Sobre o percurso contributivo do primeiro-ministro, Pedro Passos Coelho, à Segurança Social, designadamente entre os anos de 1999 e 2004, João Torres classificou como «insuficientes e inaceitáveis as justificações» até agora apresentadas pelo líder do executivo, dizendo mesmo que o primeiro-ministro se está a revelar «um ás do descaramento».

«Sabe-se agora que a Segurança Social só contabilizou a dívida de Pedro Passos Coelho posterior a 2002, deixando de fora o período a partir de 1999. Por outro lado, Pedro Passos Coelho teve conhecimento da sua dívida em 2012 e só a pagou em 2015, sendo como tal indispensável saber por que motivo levou três anos a pagá-la e alegadamente apenas o fez sob pressão de um jornalista», referiu.

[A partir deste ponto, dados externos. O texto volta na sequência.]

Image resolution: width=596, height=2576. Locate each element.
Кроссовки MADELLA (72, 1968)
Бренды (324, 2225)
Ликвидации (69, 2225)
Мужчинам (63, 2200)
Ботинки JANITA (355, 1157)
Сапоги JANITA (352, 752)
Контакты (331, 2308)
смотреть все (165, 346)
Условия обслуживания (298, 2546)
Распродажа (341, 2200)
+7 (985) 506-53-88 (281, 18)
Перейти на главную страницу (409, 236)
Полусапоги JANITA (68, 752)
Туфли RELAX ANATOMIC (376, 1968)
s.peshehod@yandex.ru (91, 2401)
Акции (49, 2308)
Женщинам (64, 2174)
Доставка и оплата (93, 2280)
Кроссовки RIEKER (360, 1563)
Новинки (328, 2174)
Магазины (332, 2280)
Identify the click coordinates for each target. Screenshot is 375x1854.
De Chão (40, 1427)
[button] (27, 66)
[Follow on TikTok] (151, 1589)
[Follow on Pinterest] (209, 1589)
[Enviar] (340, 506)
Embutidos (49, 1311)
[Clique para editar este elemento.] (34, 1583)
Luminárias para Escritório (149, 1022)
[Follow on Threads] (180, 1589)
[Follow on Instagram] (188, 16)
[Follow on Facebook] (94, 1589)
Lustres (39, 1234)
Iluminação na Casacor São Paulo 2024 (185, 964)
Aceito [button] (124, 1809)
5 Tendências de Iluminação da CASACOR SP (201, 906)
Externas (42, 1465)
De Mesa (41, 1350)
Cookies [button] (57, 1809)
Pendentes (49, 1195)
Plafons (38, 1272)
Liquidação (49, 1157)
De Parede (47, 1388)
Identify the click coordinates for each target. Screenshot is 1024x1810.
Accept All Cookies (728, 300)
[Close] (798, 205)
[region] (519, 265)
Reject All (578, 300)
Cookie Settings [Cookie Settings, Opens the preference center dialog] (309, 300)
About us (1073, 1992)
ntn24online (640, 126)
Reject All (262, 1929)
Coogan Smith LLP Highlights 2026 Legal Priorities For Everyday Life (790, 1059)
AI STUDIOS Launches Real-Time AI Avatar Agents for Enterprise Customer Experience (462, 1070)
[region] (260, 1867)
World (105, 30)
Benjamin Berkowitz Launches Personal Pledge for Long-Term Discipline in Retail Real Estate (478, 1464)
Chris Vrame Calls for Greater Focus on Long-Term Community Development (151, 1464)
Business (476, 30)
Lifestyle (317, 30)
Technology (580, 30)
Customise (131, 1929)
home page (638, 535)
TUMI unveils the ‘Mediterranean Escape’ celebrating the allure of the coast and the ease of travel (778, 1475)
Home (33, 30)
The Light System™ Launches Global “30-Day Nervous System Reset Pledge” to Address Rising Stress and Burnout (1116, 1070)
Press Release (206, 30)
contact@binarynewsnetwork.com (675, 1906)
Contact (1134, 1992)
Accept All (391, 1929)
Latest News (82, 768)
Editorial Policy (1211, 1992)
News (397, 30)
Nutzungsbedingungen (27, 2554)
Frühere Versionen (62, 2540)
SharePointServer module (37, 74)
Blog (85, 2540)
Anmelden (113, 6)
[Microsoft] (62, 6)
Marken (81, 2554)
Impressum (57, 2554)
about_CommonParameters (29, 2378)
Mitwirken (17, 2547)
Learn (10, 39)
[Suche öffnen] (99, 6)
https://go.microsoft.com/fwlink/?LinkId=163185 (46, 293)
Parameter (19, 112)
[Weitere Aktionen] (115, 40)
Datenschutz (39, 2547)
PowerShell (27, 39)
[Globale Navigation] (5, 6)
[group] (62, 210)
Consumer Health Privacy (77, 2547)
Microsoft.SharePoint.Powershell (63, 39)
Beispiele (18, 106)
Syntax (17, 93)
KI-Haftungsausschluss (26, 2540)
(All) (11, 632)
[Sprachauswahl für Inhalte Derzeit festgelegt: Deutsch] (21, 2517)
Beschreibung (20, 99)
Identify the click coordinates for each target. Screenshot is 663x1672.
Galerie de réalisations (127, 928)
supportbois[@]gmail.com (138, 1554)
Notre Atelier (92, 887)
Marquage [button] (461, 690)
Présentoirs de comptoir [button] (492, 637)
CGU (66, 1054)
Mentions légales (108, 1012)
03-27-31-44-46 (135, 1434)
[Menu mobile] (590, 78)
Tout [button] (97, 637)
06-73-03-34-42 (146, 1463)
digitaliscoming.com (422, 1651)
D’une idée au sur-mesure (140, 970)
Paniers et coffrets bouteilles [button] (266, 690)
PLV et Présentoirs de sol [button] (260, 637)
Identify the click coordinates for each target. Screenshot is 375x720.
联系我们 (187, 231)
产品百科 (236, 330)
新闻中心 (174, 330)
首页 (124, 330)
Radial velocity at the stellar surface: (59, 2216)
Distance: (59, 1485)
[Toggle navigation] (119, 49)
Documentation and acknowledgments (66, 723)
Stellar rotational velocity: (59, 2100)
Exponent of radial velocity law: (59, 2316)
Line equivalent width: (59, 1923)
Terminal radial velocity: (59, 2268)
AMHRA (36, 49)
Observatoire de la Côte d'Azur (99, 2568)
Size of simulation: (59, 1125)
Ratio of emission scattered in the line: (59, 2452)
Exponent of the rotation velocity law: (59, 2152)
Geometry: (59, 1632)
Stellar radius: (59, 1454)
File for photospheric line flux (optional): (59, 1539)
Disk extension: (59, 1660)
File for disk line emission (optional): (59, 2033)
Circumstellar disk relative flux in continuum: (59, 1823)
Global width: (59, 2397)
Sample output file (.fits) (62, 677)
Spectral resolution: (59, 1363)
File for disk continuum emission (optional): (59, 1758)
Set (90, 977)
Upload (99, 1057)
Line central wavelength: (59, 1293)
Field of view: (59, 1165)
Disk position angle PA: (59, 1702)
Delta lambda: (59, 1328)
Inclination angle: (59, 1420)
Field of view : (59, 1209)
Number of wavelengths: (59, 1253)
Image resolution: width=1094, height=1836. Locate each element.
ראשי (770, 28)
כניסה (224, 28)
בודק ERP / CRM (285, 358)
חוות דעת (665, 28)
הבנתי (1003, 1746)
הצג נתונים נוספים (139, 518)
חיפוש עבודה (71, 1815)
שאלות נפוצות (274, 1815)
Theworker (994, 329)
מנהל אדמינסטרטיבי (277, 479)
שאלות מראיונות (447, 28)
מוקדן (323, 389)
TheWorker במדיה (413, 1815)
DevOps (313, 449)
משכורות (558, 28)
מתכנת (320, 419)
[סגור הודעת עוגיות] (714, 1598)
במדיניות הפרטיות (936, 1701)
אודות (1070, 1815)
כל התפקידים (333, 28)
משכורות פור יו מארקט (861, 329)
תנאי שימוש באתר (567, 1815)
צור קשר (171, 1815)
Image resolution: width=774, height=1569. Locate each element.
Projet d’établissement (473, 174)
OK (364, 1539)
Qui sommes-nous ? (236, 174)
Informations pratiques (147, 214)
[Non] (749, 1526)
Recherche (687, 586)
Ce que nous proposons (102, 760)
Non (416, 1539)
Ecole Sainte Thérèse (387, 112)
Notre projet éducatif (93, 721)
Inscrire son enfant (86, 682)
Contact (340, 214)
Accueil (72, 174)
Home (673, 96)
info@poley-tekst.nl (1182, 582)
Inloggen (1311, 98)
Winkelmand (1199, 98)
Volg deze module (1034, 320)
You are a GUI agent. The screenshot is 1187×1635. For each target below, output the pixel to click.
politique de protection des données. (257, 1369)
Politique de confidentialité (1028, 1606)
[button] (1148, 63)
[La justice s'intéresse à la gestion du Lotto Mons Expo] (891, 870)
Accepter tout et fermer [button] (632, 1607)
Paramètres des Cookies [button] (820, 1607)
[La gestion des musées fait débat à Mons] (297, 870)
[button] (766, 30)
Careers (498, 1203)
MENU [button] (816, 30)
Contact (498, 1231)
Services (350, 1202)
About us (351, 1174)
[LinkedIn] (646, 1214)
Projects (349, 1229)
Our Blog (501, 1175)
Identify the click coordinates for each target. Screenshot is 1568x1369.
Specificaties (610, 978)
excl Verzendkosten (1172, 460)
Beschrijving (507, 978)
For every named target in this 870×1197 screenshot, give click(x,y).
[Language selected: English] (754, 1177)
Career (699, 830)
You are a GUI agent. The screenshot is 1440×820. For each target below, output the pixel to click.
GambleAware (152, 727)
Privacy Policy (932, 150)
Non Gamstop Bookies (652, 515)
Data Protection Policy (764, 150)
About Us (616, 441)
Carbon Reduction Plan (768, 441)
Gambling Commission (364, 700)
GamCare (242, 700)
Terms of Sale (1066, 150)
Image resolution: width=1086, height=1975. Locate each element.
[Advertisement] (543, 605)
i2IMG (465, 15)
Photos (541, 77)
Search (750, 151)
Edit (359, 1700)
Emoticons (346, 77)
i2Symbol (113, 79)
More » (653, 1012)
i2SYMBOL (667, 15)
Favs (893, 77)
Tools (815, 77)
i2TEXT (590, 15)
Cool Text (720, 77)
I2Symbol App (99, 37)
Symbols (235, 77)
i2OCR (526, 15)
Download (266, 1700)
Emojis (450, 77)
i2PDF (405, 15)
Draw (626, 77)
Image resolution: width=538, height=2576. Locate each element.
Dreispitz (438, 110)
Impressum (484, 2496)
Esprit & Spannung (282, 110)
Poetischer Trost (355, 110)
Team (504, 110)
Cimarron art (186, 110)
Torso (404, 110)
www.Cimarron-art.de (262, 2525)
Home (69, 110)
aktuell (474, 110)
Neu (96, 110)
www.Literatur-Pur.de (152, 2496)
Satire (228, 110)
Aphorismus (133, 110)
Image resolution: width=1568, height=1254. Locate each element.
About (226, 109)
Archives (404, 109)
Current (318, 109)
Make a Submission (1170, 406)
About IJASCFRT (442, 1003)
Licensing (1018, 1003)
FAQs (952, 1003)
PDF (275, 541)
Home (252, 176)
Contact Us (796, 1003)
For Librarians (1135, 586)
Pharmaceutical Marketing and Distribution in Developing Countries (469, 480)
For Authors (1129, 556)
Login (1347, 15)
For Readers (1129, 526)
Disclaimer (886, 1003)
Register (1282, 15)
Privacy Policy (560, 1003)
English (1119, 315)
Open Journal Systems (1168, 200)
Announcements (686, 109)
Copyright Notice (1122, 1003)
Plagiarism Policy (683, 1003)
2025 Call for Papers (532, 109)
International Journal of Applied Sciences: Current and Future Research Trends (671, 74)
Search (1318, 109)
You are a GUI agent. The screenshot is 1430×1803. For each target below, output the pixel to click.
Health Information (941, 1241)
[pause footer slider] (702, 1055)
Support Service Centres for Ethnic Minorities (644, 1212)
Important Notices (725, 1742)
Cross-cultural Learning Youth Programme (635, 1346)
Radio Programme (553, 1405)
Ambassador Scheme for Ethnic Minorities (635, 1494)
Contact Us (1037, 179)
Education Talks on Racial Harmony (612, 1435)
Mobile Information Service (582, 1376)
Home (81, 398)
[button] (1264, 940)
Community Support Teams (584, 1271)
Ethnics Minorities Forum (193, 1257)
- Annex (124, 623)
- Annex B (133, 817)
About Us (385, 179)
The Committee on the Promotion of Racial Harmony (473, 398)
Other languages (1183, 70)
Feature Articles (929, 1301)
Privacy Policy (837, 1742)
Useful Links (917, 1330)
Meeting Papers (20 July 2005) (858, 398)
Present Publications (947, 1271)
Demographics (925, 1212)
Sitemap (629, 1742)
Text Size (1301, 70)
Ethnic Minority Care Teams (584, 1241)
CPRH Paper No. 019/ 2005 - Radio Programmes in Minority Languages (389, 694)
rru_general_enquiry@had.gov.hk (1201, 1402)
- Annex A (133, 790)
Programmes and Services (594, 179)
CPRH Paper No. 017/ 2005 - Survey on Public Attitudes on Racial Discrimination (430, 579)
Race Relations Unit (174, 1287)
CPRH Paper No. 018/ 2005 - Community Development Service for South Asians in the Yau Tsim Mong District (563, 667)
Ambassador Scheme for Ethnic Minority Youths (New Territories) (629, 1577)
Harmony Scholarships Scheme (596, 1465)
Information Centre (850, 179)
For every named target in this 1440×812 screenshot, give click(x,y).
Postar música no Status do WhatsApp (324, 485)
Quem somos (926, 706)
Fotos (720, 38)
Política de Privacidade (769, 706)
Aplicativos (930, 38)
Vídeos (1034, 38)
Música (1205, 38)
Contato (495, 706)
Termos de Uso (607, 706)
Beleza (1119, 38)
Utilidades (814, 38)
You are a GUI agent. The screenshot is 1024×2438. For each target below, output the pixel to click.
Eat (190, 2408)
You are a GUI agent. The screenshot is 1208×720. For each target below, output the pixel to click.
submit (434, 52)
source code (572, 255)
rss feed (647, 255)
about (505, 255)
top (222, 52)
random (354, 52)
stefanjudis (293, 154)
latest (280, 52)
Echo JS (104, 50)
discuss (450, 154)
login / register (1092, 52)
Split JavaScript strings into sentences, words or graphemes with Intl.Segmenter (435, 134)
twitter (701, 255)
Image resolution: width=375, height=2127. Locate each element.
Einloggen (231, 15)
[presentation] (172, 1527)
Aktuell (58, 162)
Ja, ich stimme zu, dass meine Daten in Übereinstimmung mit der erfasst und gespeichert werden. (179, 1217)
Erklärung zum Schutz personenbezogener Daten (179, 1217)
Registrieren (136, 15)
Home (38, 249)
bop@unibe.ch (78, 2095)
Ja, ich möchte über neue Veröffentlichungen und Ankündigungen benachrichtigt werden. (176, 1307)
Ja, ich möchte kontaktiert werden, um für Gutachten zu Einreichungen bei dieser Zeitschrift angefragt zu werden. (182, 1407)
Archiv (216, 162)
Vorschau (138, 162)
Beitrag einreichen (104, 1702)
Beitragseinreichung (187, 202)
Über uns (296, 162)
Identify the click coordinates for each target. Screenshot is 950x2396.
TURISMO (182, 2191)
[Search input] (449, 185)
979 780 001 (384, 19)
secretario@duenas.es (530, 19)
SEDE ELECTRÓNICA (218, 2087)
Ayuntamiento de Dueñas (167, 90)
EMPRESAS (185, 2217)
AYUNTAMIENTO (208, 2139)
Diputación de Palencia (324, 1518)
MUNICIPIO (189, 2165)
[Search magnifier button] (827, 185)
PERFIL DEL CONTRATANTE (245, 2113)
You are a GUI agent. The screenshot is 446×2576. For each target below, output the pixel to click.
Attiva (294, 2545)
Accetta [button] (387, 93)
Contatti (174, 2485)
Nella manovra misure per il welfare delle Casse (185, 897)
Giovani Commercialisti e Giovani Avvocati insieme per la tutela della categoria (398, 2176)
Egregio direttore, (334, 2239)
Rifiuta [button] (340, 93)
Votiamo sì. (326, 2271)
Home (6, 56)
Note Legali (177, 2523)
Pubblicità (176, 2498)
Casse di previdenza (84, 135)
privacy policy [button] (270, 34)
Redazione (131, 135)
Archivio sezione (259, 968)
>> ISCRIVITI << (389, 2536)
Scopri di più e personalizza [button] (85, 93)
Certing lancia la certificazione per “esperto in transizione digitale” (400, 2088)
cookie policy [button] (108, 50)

O secretário-geral da JS interrogou-se depois como é possível que um cidadão como Pedro Passos Coelho esteja a receber «milhares de euros por ano em recibos verdes e não lhe ocorra que tem de pagar à Segurança Social?»

«O que pensará um jovem português, vítima da precariedade laboral, desempregado, ou forçado à emigração, que tem um primeiro-ministro que não cumpriu durante cinco anos com os respetivos pagamentos à Segurança Social? Mas mais, é inaceitável que Pedro Passos Coelho alegue desconhecimento da lei, já que essa legislação foi precisamente aprovada quando era deputado do PSD na Assembleia da República», apontou o líder dos jovens socialistas.

João Torres acusou ainda Pedro Passos Coelho de ter «duas caras» em matéria de cumprimento das obrigações contributivas.

«Apregoa uma coisa para o país e, pelos vistos, aplica outra coisa a si próprio. Estamos agora esclarecidos sobre a qualidade da raça de homens a que pertence o primeiro-ministro», disse o secretário-geral da JS, citando declarações que terão sido proferidas por Pedro Passos Coelho em 2012, em que terá defendido pertencer a uma raça de homens que paga sempre as suas dívidas.